Please report each line of the data below that contains "dropdown".

■ **Saved entries**
%%
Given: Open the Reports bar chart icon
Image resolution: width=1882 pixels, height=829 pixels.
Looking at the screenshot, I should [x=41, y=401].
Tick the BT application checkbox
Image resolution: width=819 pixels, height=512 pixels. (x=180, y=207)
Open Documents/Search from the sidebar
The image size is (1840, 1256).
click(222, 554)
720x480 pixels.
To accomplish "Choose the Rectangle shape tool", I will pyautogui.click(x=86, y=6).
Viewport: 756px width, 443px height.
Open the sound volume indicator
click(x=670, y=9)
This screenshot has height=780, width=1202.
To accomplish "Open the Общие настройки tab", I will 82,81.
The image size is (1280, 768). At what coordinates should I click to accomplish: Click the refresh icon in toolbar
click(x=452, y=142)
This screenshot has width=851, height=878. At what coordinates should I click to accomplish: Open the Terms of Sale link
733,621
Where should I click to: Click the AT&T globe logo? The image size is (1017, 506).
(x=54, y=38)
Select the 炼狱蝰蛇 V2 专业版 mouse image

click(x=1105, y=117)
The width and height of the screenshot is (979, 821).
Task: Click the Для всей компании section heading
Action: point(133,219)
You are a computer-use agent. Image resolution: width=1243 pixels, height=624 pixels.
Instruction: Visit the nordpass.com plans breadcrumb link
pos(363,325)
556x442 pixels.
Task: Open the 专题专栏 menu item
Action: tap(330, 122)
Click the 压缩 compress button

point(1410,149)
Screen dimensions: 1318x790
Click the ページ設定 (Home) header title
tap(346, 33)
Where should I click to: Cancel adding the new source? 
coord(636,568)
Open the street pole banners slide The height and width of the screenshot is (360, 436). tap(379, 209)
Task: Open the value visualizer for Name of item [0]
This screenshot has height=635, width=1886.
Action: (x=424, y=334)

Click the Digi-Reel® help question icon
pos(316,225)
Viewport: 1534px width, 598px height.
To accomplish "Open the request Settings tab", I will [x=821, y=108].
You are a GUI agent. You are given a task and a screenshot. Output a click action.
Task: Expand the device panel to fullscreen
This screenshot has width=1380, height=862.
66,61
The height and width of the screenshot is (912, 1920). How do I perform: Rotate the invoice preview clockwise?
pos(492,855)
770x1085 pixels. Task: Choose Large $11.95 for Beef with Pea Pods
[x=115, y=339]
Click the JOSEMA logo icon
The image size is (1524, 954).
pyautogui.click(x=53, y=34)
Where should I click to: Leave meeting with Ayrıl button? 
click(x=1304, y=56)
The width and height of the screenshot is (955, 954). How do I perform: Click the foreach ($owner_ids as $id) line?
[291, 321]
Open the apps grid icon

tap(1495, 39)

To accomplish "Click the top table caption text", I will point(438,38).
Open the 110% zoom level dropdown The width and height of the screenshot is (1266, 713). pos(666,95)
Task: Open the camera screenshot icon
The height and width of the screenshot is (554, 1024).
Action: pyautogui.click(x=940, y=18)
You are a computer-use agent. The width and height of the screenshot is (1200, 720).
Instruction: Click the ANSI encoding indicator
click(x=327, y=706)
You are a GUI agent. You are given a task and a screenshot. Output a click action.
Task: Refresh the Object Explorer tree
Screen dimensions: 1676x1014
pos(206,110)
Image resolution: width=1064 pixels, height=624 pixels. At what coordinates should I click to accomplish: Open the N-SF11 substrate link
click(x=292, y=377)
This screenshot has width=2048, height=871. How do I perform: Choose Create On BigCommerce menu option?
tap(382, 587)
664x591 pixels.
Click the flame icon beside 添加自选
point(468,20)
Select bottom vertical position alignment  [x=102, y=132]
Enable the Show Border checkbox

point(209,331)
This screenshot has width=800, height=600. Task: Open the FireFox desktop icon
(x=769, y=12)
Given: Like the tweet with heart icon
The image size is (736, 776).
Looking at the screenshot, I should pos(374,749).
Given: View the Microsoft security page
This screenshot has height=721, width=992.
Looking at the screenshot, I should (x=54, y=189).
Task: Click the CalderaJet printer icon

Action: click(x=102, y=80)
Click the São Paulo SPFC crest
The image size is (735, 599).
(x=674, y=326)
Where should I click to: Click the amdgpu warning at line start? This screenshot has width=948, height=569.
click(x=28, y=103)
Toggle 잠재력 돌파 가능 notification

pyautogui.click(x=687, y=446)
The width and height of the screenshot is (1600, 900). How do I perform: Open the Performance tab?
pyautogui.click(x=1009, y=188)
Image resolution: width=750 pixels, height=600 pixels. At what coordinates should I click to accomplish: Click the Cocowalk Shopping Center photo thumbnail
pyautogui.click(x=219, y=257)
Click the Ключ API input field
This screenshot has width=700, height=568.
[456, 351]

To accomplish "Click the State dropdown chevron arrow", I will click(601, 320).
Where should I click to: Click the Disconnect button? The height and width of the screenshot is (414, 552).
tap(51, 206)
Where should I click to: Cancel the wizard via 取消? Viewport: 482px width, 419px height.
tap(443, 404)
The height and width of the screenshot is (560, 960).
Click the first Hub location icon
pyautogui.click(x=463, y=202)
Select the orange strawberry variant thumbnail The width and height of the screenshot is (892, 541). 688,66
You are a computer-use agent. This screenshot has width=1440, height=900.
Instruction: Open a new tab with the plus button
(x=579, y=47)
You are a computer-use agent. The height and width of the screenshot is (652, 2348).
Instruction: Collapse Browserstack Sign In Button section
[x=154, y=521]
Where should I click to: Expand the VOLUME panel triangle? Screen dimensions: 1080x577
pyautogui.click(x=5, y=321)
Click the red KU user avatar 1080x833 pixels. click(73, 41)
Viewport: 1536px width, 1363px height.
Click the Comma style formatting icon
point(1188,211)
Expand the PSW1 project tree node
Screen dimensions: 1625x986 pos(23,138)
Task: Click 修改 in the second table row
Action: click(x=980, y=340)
%%
■ **Response to the exercise**
Open the 110% zoom level dropdown The width and height of the screenshot is (1266, 713). pos(666,95)
To accomplish "Click the State dropdown chevron arrow", I will click(601, 320).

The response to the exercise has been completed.